[[ Recorded information open ]]
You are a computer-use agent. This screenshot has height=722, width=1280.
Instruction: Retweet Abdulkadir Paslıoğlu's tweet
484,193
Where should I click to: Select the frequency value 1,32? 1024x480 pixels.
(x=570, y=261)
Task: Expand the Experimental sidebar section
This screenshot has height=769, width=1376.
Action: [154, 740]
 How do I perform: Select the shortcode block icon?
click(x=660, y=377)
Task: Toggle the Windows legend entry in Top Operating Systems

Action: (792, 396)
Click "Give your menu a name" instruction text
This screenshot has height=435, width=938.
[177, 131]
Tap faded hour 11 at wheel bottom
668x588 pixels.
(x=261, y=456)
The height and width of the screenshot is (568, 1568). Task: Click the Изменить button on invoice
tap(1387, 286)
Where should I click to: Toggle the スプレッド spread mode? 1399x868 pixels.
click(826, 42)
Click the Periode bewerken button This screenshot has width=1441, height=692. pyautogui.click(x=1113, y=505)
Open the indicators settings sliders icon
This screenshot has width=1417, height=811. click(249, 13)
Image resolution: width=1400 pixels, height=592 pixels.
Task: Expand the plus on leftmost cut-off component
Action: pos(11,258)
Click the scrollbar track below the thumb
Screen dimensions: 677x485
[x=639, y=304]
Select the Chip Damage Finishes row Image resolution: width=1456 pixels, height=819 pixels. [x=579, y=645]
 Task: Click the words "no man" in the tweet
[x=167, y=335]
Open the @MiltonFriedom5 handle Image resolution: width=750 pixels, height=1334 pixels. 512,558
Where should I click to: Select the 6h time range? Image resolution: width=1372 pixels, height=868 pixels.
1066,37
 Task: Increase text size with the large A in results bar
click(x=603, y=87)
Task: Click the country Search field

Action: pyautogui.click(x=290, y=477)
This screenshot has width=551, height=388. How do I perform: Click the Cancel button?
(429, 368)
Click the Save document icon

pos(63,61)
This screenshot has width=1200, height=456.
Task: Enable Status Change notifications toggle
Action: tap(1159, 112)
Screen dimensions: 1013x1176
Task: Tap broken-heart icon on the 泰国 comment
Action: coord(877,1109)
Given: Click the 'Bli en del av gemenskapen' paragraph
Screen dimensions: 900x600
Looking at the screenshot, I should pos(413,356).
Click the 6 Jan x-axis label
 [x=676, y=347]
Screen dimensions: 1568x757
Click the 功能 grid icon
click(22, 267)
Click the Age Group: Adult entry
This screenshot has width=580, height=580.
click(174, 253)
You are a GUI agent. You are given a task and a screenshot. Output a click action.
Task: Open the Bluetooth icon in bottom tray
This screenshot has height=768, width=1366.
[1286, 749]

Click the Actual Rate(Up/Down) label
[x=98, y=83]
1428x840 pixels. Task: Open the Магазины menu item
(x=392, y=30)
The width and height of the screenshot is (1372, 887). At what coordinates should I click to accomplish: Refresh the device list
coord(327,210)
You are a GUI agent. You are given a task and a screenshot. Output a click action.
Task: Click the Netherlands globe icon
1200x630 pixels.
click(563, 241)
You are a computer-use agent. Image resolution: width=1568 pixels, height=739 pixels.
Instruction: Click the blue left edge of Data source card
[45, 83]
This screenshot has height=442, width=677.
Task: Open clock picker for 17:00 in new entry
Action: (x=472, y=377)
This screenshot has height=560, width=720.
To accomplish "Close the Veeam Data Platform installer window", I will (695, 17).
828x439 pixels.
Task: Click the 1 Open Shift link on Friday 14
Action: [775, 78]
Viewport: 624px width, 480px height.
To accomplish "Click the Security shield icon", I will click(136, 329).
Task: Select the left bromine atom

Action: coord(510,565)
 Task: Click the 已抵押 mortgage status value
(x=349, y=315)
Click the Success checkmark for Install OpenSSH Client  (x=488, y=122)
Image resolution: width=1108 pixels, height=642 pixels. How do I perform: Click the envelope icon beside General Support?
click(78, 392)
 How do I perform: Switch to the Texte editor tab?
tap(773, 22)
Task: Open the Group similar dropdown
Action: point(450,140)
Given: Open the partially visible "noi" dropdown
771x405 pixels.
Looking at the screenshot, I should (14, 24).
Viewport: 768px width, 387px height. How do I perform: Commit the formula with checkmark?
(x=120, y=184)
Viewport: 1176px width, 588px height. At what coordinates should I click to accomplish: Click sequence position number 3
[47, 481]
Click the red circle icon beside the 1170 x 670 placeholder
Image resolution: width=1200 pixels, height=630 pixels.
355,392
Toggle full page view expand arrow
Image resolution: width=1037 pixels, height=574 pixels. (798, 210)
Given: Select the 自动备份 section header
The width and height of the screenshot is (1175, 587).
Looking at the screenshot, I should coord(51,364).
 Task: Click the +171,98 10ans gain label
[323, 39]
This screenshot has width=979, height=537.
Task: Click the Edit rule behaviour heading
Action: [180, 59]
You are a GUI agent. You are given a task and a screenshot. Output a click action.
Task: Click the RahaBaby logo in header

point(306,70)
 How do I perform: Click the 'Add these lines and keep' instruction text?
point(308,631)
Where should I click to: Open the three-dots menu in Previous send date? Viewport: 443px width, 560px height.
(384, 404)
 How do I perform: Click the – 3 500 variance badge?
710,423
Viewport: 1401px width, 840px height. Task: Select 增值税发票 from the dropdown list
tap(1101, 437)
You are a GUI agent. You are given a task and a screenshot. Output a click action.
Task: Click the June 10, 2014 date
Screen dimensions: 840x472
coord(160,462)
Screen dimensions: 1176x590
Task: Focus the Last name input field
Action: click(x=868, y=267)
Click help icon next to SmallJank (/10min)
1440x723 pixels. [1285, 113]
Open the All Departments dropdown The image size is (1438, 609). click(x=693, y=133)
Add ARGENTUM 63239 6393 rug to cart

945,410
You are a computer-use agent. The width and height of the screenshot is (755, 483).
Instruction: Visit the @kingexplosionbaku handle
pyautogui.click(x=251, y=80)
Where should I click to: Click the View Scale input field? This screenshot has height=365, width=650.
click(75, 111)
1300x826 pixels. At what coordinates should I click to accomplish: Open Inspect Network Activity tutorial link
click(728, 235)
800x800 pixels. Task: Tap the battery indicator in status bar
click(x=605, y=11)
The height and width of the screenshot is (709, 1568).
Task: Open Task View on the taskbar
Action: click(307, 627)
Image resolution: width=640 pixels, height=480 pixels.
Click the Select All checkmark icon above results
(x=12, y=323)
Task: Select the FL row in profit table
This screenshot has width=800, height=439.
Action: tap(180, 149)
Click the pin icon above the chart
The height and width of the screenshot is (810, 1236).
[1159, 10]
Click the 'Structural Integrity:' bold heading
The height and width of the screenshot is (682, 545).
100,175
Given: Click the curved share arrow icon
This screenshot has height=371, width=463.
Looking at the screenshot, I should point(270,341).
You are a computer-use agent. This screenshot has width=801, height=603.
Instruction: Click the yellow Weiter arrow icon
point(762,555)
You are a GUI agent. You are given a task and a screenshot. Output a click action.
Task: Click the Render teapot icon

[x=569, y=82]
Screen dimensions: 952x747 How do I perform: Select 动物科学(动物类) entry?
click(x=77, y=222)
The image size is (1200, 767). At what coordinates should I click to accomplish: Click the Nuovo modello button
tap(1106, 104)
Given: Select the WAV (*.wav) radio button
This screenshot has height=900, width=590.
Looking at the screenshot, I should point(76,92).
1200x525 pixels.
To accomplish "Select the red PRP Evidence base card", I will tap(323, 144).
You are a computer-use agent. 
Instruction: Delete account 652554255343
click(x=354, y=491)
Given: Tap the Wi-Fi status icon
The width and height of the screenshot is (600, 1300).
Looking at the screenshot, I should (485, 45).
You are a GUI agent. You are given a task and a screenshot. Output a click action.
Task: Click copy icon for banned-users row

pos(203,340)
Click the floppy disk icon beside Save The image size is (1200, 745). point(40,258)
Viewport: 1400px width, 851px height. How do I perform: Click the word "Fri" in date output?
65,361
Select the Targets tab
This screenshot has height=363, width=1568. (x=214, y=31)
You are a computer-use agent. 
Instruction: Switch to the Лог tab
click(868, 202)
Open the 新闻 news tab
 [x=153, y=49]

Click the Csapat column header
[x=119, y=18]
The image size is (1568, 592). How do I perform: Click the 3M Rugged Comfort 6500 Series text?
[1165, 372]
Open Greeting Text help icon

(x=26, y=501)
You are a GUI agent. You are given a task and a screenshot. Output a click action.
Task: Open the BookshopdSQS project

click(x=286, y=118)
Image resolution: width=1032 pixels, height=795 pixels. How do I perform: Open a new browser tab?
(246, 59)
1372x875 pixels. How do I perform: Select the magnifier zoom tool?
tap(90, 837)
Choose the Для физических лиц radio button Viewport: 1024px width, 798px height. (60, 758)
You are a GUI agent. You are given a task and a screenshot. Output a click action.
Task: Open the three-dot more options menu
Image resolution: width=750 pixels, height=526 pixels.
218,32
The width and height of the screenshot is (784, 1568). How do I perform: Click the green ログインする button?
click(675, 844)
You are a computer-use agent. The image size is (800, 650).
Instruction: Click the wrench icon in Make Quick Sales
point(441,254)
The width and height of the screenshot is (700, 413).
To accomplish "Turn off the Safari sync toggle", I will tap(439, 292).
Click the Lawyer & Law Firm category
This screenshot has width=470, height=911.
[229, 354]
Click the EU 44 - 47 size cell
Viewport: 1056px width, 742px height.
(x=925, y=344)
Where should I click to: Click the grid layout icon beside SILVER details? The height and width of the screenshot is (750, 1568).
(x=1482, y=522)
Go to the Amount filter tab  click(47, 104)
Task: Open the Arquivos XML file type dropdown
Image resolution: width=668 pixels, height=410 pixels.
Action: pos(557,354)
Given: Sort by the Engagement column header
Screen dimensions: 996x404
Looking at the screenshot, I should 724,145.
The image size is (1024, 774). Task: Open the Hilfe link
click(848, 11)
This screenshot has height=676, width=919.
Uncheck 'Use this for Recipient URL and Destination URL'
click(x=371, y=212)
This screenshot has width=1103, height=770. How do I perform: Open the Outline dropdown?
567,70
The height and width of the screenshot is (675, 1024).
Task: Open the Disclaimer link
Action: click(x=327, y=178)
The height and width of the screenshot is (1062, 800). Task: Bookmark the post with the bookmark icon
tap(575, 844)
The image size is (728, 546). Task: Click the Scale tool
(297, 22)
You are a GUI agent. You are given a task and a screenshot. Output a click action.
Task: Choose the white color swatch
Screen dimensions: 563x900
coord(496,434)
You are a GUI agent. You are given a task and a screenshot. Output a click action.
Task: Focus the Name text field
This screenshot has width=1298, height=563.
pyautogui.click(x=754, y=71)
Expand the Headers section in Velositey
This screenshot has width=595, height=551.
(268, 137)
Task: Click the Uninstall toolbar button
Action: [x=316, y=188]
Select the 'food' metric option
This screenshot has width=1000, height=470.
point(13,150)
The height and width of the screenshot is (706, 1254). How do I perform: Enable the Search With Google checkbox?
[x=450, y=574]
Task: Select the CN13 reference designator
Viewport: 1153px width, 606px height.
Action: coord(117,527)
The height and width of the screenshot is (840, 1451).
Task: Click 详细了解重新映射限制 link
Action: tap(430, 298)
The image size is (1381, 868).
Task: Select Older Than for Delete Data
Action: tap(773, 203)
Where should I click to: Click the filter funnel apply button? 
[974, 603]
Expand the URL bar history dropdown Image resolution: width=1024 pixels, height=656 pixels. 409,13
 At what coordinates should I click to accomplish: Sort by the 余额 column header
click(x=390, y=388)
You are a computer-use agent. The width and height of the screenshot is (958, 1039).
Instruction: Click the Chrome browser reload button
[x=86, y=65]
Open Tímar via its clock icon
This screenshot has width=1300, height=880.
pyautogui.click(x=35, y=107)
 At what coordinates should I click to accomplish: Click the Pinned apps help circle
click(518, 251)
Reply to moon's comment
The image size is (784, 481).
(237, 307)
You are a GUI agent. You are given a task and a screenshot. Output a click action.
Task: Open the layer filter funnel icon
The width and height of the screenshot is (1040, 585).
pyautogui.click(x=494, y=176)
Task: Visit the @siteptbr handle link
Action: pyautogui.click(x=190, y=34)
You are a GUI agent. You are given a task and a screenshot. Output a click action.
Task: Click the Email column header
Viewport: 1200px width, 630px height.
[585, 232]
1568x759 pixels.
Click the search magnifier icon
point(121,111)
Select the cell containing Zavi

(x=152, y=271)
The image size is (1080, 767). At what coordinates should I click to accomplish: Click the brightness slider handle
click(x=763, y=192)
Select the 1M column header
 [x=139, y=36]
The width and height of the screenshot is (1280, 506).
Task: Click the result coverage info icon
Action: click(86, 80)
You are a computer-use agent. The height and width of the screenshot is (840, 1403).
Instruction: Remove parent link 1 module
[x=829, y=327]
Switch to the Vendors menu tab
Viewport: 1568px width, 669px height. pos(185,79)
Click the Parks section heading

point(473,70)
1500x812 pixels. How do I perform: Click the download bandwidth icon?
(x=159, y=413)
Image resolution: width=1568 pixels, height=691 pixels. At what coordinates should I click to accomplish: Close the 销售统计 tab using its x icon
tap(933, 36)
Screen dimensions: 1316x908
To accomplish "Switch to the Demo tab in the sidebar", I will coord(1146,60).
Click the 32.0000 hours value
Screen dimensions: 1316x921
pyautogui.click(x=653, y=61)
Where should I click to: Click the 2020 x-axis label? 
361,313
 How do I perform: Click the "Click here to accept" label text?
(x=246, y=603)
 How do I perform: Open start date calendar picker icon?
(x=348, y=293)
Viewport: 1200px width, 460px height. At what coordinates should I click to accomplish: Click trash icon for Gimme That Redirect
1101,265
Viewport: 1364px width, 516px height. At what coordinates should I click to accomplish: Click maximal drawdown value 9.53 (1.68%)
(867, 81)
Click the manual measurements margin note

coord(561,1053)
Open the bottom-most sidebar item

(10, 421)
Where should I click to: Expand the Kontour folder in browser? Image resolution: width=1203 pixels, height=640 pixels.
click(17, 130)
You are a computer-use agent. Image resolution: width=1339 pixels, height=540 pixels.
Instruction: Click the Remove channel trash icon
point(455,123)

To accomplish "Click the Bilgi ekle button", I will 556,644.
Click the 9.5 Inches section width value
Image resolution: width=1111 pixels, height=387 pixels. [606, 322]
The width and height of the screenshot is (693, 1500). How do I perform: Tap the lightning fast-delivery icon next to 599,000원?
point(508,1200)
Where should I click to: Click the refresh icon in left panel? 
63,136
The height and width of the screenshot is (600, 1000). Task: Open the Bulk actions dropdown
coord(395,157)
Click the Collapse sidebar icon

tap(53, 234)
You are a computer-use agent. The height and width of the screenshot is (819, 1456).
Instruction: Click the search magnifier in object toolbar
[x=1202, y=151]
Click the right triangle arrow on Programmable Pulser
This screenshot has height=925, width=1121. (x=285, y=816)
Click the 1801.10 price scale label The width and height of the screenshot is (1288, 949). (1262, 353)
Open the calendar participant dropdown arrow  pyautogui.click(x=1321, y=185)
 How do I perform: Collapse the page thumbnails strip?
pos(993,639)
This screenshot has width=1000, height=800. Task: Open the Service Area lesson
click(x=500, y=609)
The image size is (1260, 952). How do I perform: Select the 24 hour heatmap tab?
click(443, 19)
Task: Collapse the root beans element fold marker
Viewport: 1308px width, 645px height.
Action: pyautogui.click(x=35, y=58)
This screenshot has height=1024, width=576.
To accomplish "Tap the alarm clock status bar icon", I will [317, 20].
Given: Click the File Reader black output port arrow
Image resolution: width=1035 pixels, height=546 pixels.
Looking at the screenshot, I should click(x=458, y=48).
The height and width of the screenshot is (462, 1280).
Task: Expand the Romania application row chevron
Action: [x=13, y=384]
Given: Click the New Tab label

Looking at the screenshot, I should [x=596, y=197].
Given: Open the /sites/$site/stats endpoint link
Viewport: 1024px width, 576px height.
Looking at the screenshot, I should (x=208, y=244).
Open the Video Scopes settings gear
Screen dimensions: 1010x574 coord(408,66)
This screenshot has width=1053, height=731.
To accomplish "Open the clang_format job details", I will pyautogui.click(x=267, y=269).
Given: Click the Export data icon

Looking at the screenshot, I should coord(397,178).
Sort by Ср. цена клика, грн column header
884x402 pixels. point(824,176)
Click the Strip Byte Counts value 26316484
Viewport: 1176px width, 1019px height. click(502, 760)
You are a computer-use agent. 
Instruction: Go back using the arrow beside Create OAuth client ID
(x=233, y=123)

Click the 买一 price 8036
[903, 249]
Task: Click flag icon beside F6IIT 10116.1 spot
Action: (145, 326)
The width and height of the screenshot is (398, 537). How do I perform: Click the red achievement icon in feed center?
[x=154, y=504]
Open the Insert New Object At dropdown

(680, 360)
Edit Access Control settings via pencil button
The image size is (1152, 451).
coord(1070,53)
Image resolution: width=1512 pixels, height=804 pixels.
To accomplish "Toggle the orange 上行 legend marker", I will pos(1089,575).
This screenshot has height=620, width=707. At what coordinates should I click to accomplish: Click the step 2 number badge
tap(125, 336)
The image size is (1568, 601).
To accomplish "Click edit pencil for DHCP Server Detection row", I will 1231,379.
[[ Recorded information closed ]]
The answer consists of the lines above that include the word "radio", each copied exactly.

Given: Select the WAV (*.wav) radio button
Choose the Для физических лиц radio button Viewport: 1024px width, 798px height. (60, 758)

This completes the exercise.